Population Regression Function and Sample Regression Function

In the previous post we explained the concept of regression analysis in detail along with its meaning, uses and objectives. Moreover, we also discussed how regression analysis differs from correlation analysis and causation. Further, we differentiate conditional and unconditional mean. To read previous article click Nature of Regression Analysis. In this post we will go beyond and discuss the concepts of population regression function and sample regression function with a concrete example. So, let’s start our journey from defining population and sample.

Table of Contents

Population

Population refers to the entire group of individuals or entities about which inference is to be made. For example, if a researcher wants to study the average consumption and income of all households in a city the population will consist of every household in that city.

Sample

Sample is a subset of population that is selected to represent entire population. For example, a researcher, rather than collecting consumption and income data on all households in a city, he randomly selects some households to make an inference about the average consumption and income of all households.

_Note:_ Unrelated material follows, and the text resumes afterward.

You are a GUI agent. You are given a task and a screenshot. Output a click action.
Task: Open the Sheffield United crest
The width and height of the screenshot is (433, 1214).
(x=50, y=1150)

Population Regression Function (PRF)

Population regression function or conditional expected function shows the functional relationship between conditional mean value of dependent variable Yi given the values of independent variable, Xi.

$E(Y_i \mid X) = f(X_i)$

$E(Y \mid X_i) = \beta_0 + \beta_1 X_i$

where β₁ and β₂ are unknown but fixed population parameters known as the regression coefficients; β₁ and β₂ are also known as population intercept and population slope coefficients, respectively.

An Example

To clear the meaning of regression let’s consider an example where we want to study the relationship between consumption expenditure and disposable income of 60 families (entire population). The data is given in table 1 and is taken from the book of Gujarati, Basic Econometrics 5e, table 2.1.

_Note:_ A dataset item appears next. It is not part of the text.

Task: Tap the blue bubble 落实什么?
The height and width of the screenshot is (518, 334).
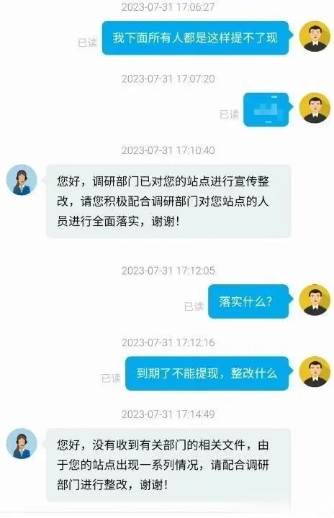Action: [x=251, y=301]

Table 1: Data on consumption and income of 60 families (population)

Y ↓ / X →	80	100	120	140	160	180	200	220	240	260
Weekly family consumption expenditure Y, $	55	65	79	80	102	110	120	135	137	150
	60	70	84	93	107	115	136	137	145	152
	65	74	90	95	110	120	140	140	155	175
	70	80	94	103	116	130	144	152	165	178
	75	85	98	108	118	135	145	157	175	180
	–	88	–	113	125	140	–	160	189	185
	–	–	–	115	–	–	–	162	–	191
Total	325	462	445	707	678	750	685	1043	966	1211
Conditional means of Y, E(Y\|X)	65	77	89	101	113	125	137	149	161	173

Data in table 1 represents the whole population where Y is weekly consumption expenditure and X weekly income. Economic theory suggests that consumption expenditure increases with the increase in income. Regression analysis predicts the mean consumption on the basis of various values of independent variable.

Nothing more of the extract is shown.